Qi Zhi 启之 (“The Enligthener,” pen name of the film scholar Wu Di 吴迪 *1953) also refers to Letters between Two. He even abandoned his “Great Linkup” (da chuanlian 大串联8) in order to immerse himself in the works of Lu Xun, even though he found them difficult to understand. He came up with the idea of compiling quotations of Lu Xun, which caused some turmoil among his family. He picked up some white paper, bound it together as a book and wrote Quotations by Lu Xun on its cover. When his activist elder sister, returning home from her Great Linkup, discovered what he was doing, she was appalled: “Only Chairman Mao can have Quotations” (Qi Zhi 2011). His parents likewise urged him to stop. After all, their house had just been raided by the Red Guards. Unable to stop, however, Qi Zhi continued writing down quotations, but making sure he hid them in secret places, until:
I made an extremely painful discovery – on the small bookshelf in the outer room, there was a Quotations by Lu Xun published in 1950. Edited by Song Yunbin, in vertical typesetting, two volumes. Shanghai Lianyi Publishing House. Comparing [them] carefully, [I realized that] many of the quotations I had compiled were in these [published volumes]. This was a heavy blow to my activism, and [from then on] I did not hide all my copied volumes any longer. 30 years later, I mentioned the incident to my eldest sister who unexpectedly asked me: “Really? That was happening?” (Qi Zhi 2011)

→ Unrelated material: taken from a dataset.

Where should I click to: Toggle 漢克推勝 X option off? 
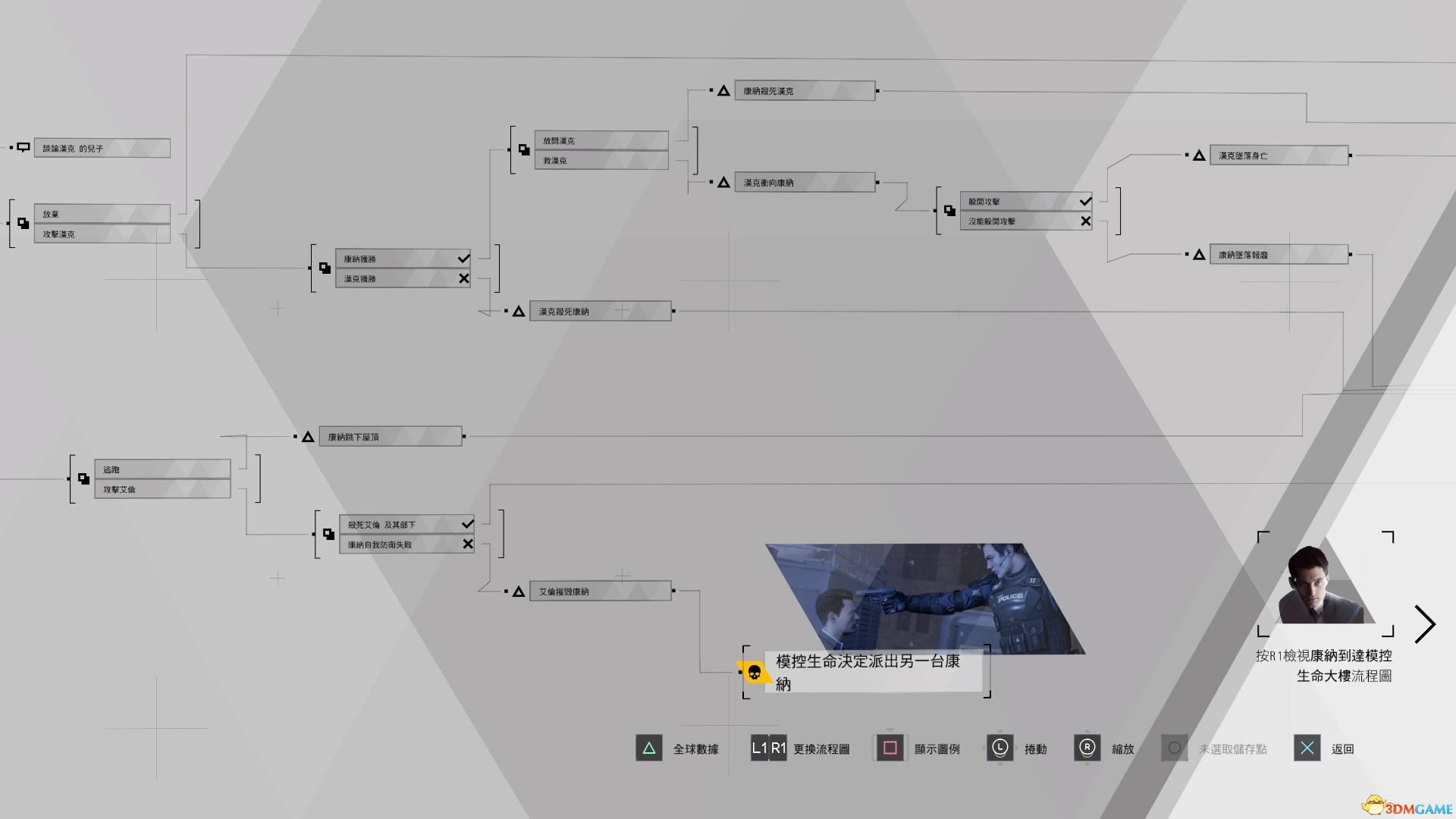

Youth activists like Qi Zhi’s sister and the Red Guards who confiscated Lu Xun’s work from Han Shaogong’s house were striving to become true heirs to the revolution. For many, the Cultural Revolution was about performing the revolution and thus proving themselves worthy heirs to the first generation of the communist revolution in China (on this, see Yang Guobin 2016). Claiming it to be unrevolutionary to compile quotations by Lu Xun (even though publications of the same title had existed before the Cultural Revolution and were officially endorsed as of 1966) and confiscating the works of Lu Xun can be seen in this light. However, this also attests to the ambivalence of his status and, of course, to the overall sense of confusion caused by the lack of media reports, revolutionary zealousness and sheer fear. After his realization that published collections of Lu Xun quotations already existed, Qi Zhi turned to other authors (Li Dazhao, Guo Moruo, Gorky, Shakespeare, Tolstoy, Hugo and Rolland), and considered himself quite scholarly. However, according to his account, Lu Xun left the deepest impression on him.

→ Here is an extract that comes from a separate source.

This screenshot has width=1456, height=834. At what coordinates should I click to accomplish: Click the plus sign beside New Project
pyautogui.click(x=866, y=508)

For Huang Xiaolong, the love letters presented inspiration during a dark period of his life; for Qi Zhi, Lu Xun’s writings represented literary and intellectual inspiration; for both, the books were not just a source of inspiration, one deciding life and death (Huang) and the other his main source of inspiration (Qi Zhi). This may have to do with the high quality of the texts by Lu Xun, but also with his status during the Cultural Revolution when he was transformed into a revolutionary author by official propaganda.

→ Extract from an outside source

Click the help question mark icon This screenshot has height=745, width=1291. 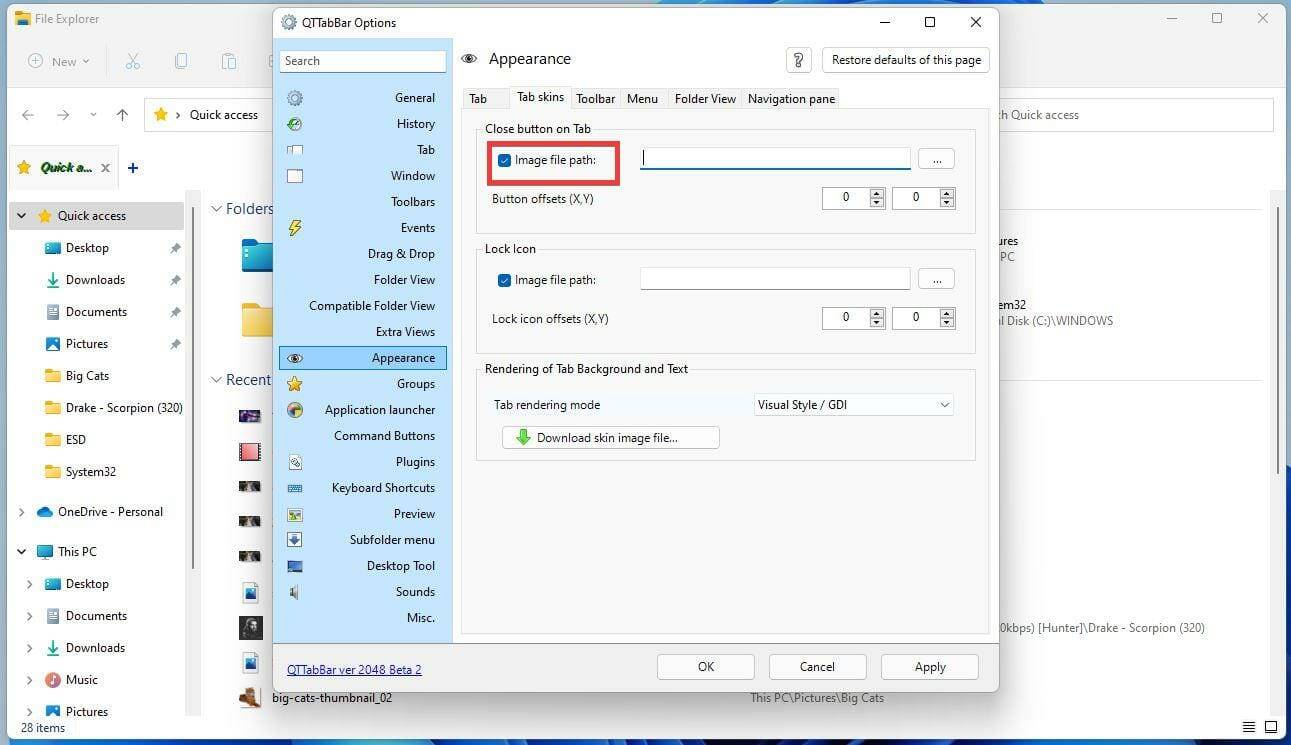coord(798,60)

Lu Xun is remembered by many as meaningful childhood reading that continued to matter to the literary practices of members of the educated youth generation. Zhang Yang, the author of The Second Handshake, for example, writes “since my childhood, I loved and worshipped Lu Xun” (Zhang Yang 1999: 52; see also ibid.: 57). A quotation by Lu Xun seemingly had lasting impact on him: he recalls a notebook of his uncle’s that had a saying by a famous person printed on each page, such as a quotation by Darwin (“Broad desire for knowledge often can turn a person into a systematic erudite scholar.” 广泛的求知欲, 往往可以使人成为有系统的博学家。) and Lu Xun’s “You first need survival, second you need clothes and food, and [only] third you need development” (一要生存, 二要温饱, 三要发展, Zhang Yang 1999: 52) from “Letter from Beijing” (北京通讯 1925), suggesting the long-lasting impact of such childhood readings that stayed with Zhang until later in life. He also recalls having read “In Memory of Miss Liu Hezhen” 纪念刘和珍君 (written on April 1, 1926) as a child and even includes a quotation that he claims to remember from that time (Zhang Yang 1999: 419). Lu Xun remained perhaps the most important literary reference for Zhang. During the 1960s, Zhang read Lu Xun’s brief essay “Great Wall” (长城) and was moved by Lu Xun’s ability to “summarize” 2000 years of Chinese history (Zhang Yang 1999: 80). In 1967, similar to Qi Zhi, he also compiled (bianzuan 编纂) his own Quotations by Lu Xun (鲁迅语录), not for publication, but for friends (Zhang Yang 1999: 21). Zhang points to Lu Xun as his most important literary inspiration (Zhang Yang 1999: 79) and describes how he devised a pen name for himself modeled after Lu Xun (Zhang Yang 1999: 59). Lu Xun’s writings thereby served as a source of inspiration for Zhang Yang as he himself became an author.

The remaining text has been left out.